It is not surprising that there is a major effort to confuse the issue. Virtually everyone agrees that MPCs cannot be used in a cheese &emdash; a standard of identity. Yet Kraft "Singles" is just such a cheese and yet listed in the ingredients is MPC with impunity. Many will say confidently that it can be used in non-standard cheese or added legally to cheese starter. This is not true.
The Food and Drug Administration (FDA), which has legal responsibility, has simply withheld enforcement and oversight. When pushed the FDA will admit a proper "Generally Regarded As Safe" (GRAS) determination has to be made for each use. That is virtually impossible since there is no precise criteria for just exactly what MPCs are.
Adding to the impossibility of GRAS determination is that MPCs are coming in from all over the globe. While we import much of the MPCs from New Zealand and Europe, we have no way to be certain of where they originated. We import MPCs from Belarus and the Ukraine which are likely to be contaminated with radiation from Chernobyl. We import MPCs from countries with horrible sanitary conditions.
Countries seem to not mind when corporations use their country for repackaging, or as it is called transshipping. No apparent harm is done and the big payoff is, as usual, a few local jobs. Corporations engage in this not only to gain a favorable tariff rate, but more importantly to disguise the country of origin.
In case you think there is no way unsafe MPCs could enter this country, consider a GAO report (GAO-98-103). It states, on page 26:
"FDA relies primarily on port-of-entry inspections and tests to ensure the safety of imported foods. Because such port-of-entry inspection and testing has been widely discredited as an effective means for ensuring safety, FDA cannot realistically ensure that unsafe foods are kept out of US commerce. Even if FDA could inspect more shipments at the ports of entry than it currently does, such an approach would still lack assurance that imported foods are picked, processed, and packed under sanitary conditions."

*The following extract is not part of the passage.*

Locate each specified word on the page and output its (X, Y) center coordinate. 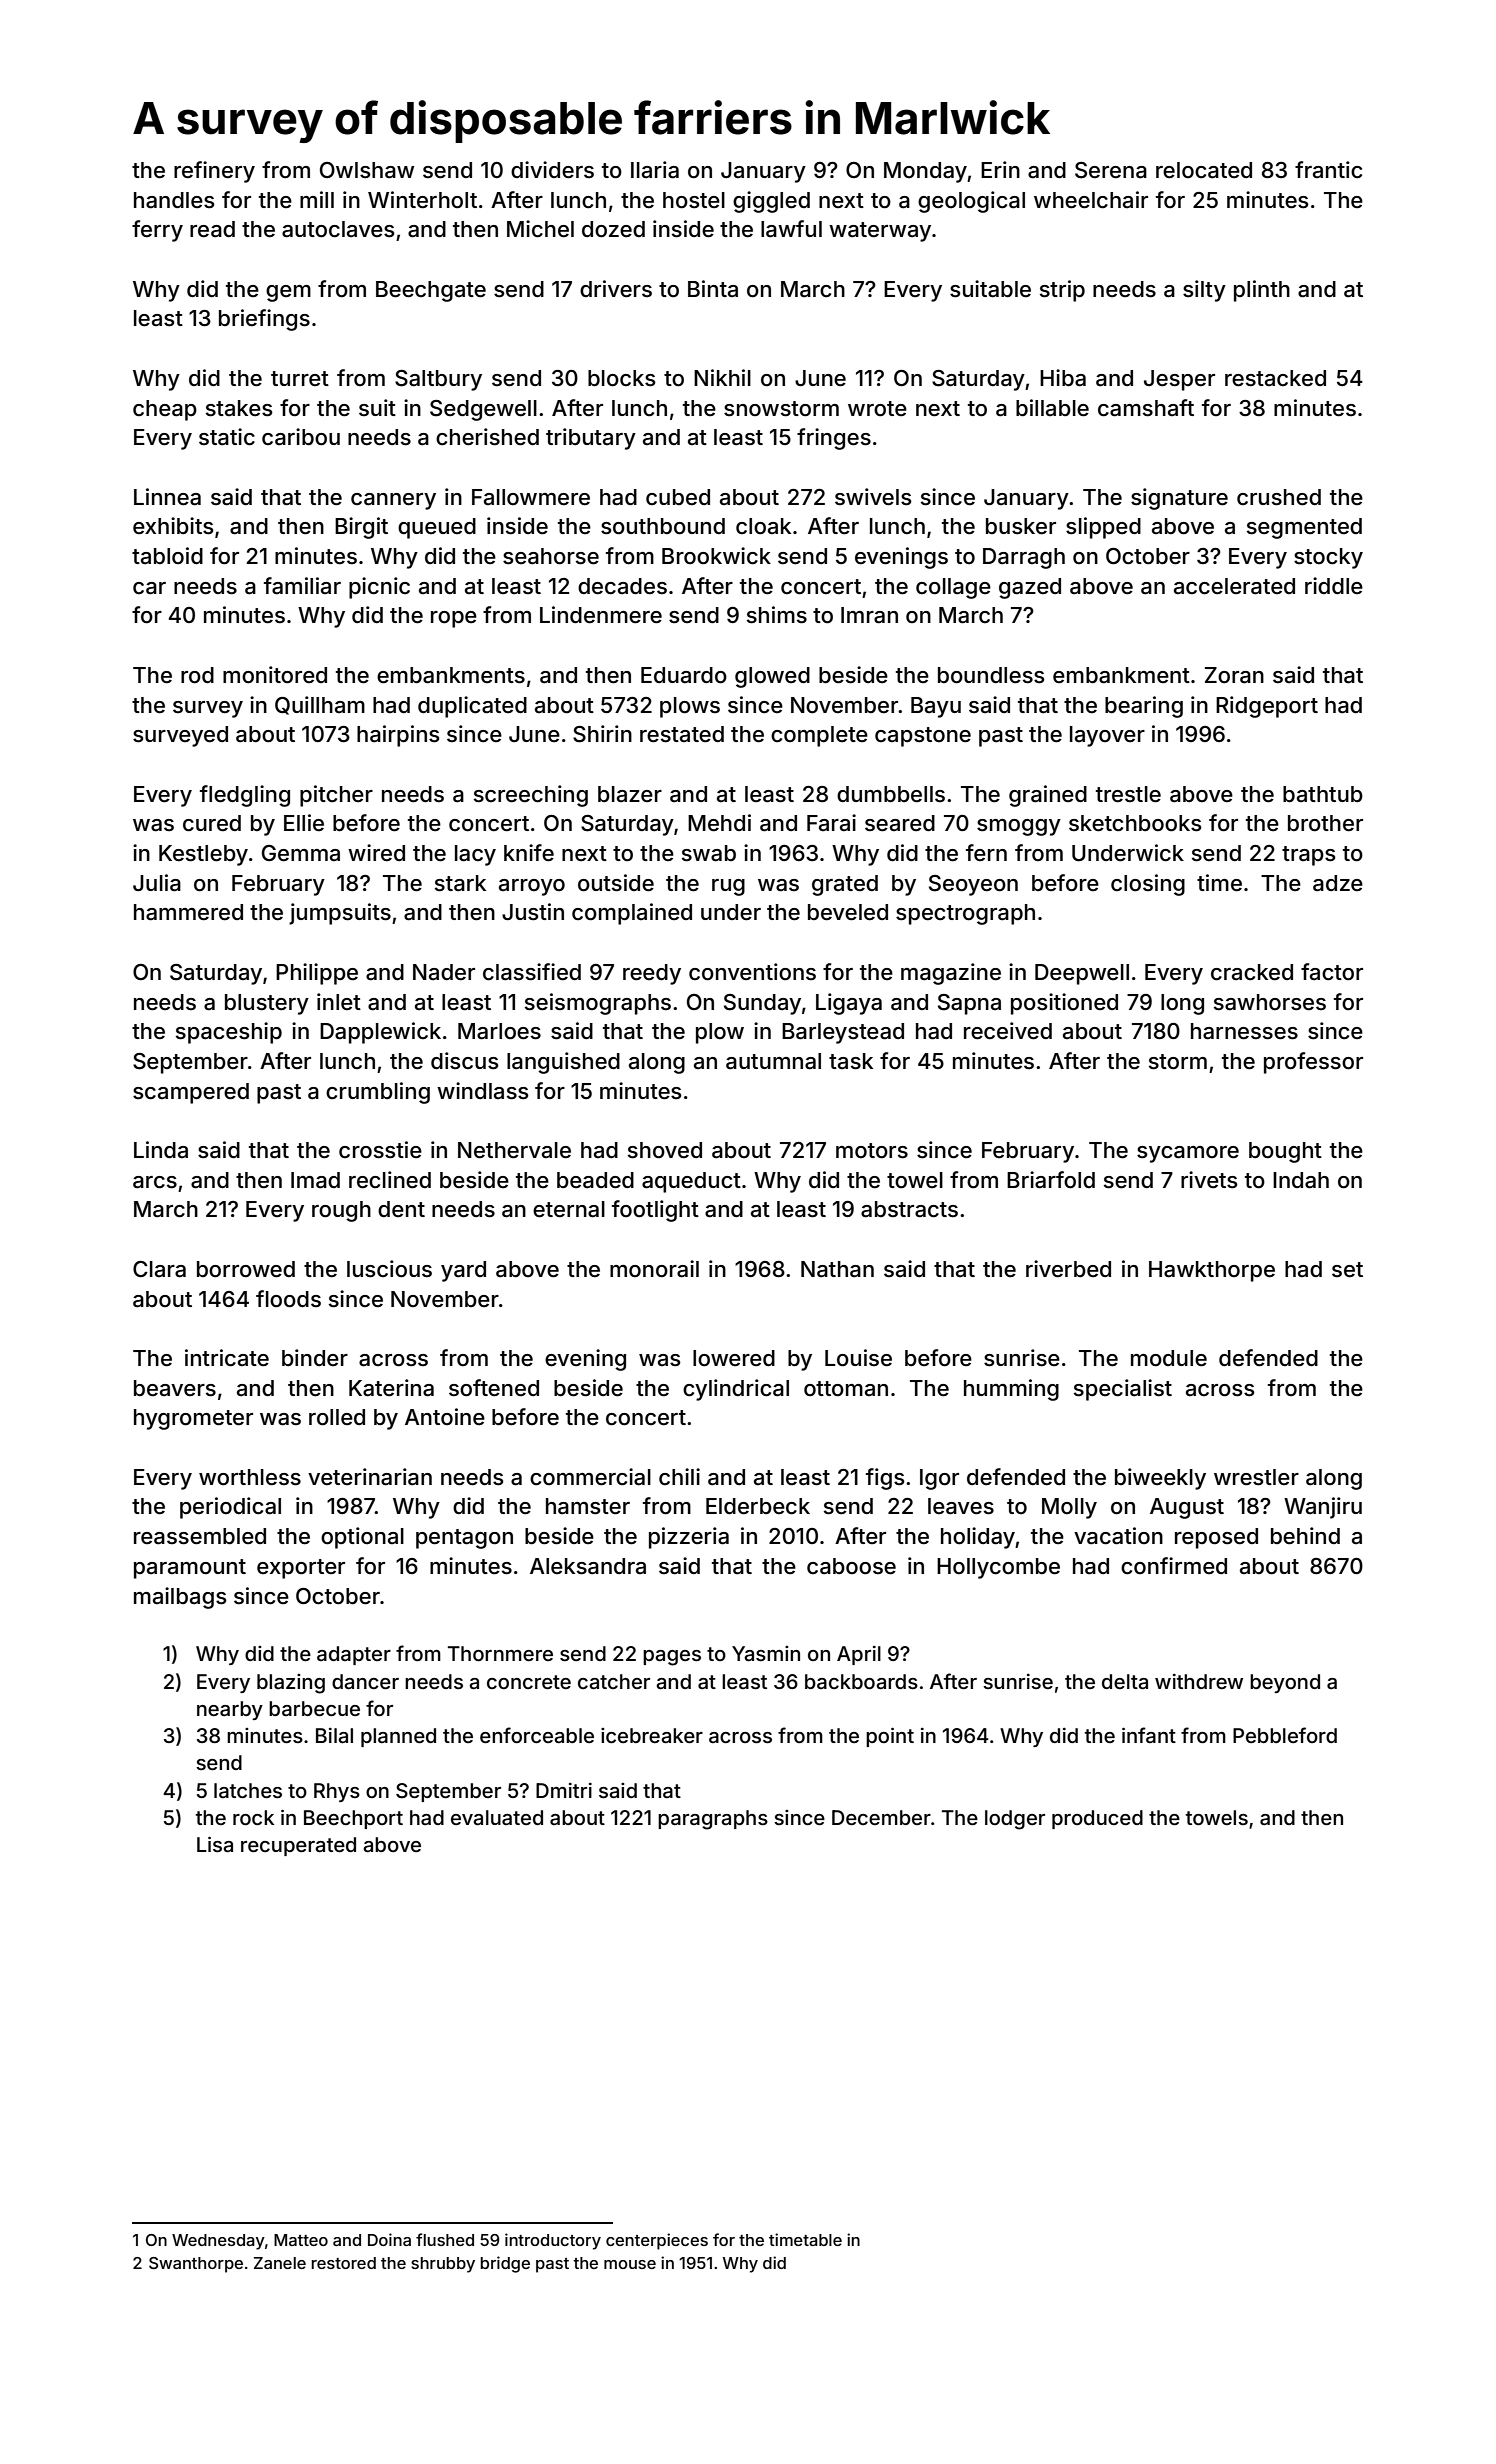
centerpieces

MPCs have not poured into the US because of loopholes in GATT. Corporate bottom lines circle the globe every day looking for new loopholes while the regulators look the other way. That, however is not the only requirement. Necessary to the task is that most people don't even know what MPCs are or where they originate. Those few who do are kept mostly quiet through confusion. High up the rungs of the corporate ladder this strategy of profit enhancement is part of what has become normal. It is assumed and accepted that those at the top will be the winners and those below will absorb all risk.
The processor lobby is attempting to change the legal definition of milk through a petition to the FDA. That must not be allowed to happen. FDA's responsibility is to the public, not industry.